» **EXERCISE BRIEF**
In the data below, find the line containing "This screenshot has height=738, width=1568."; transcribe it and each line after it exactly, through the last, skipping pictures.

● ● ● ● ●

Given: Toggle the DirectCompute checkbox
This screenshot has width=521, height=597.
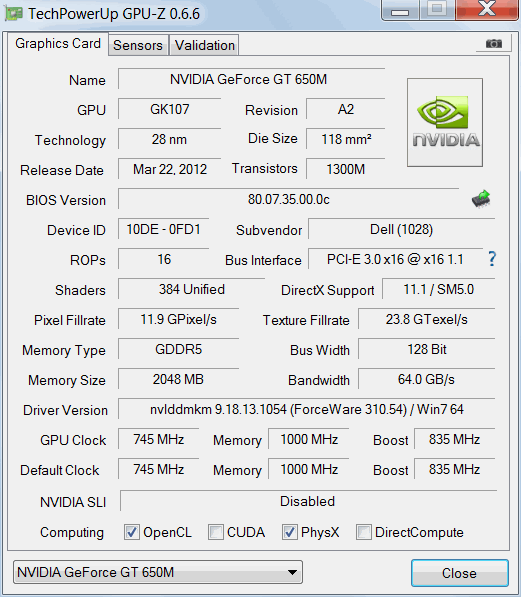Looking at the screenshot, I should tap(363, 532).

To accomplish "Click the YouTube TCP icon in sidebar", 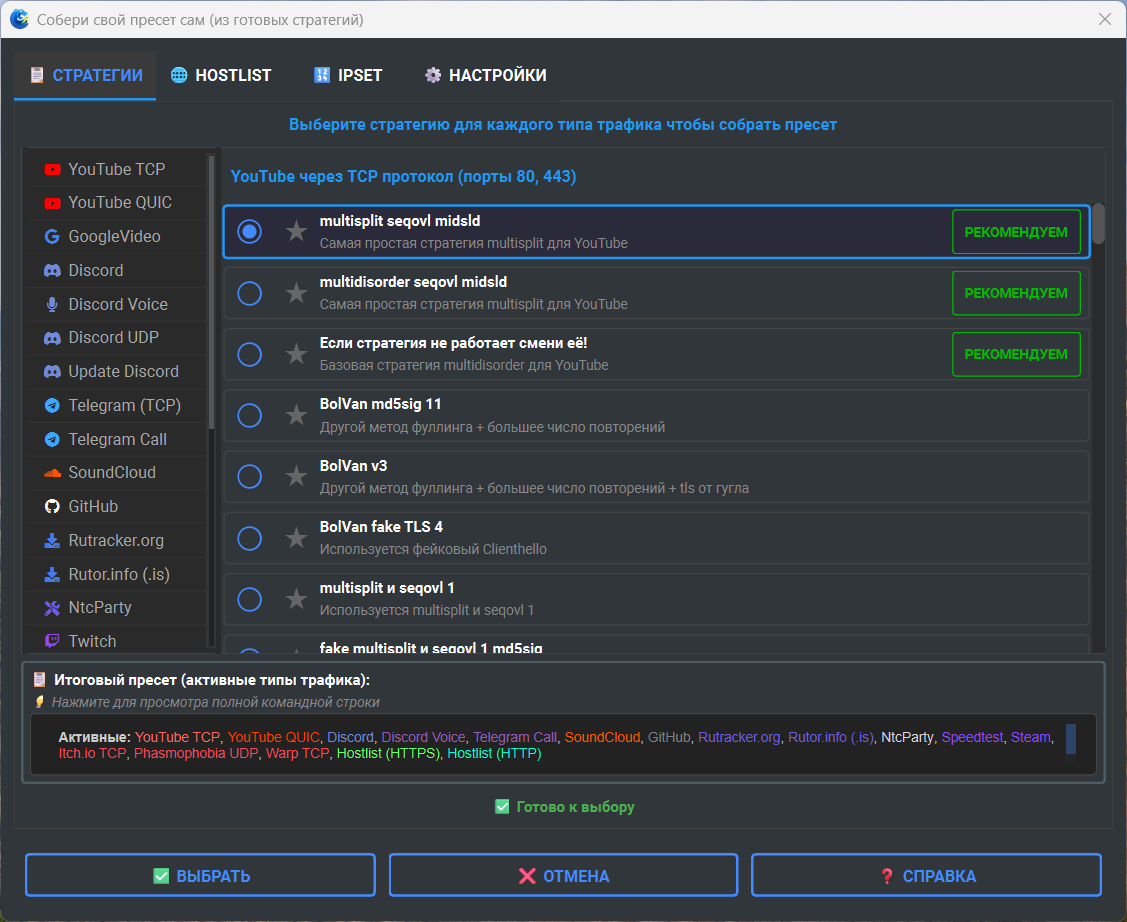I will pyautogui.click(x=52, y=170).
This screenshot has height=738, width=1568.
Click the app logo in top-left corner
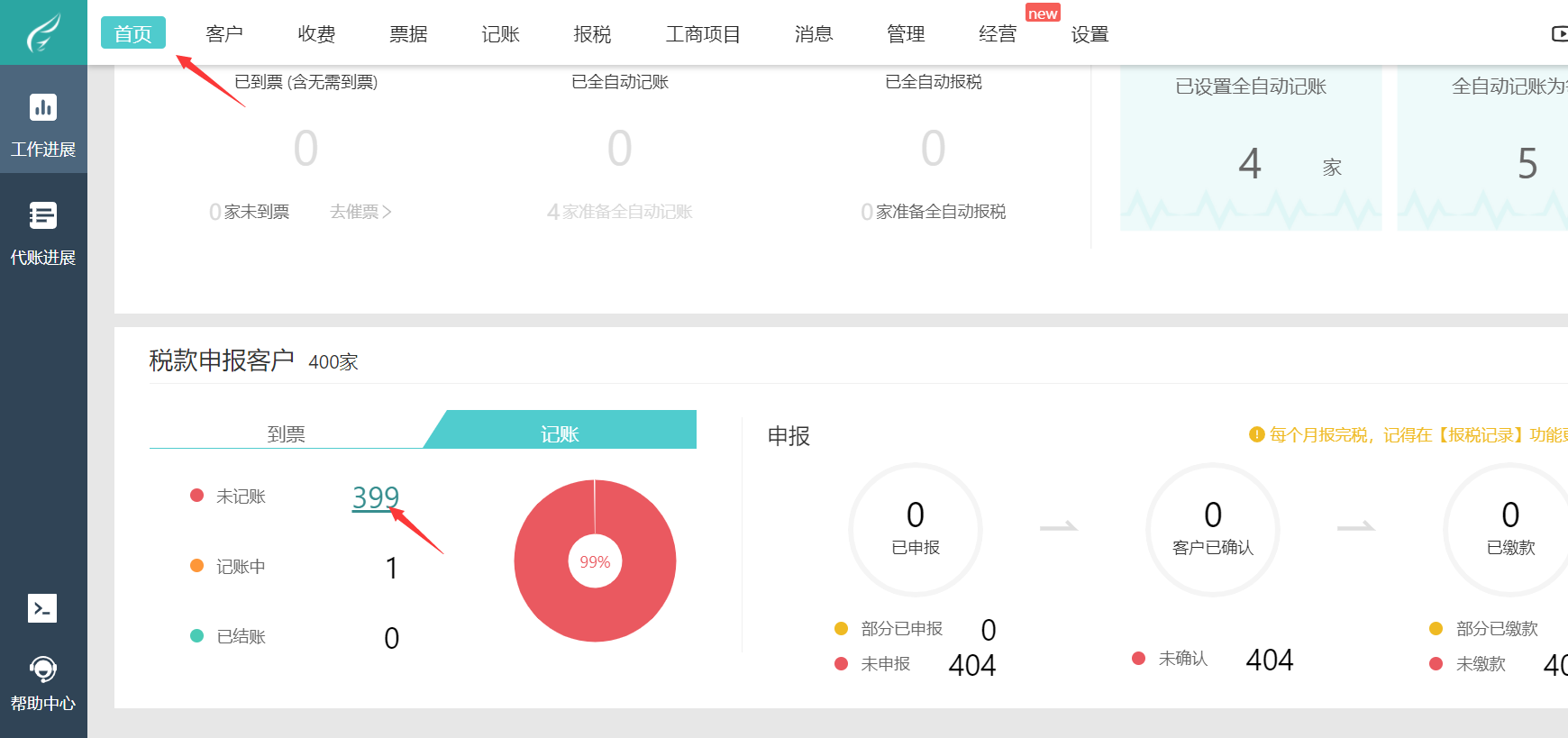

● ● ● ● ●

» **EXERCISE OUTPUT**
This screenshot has height=738, width=1568.
Click the app logo in top-left corner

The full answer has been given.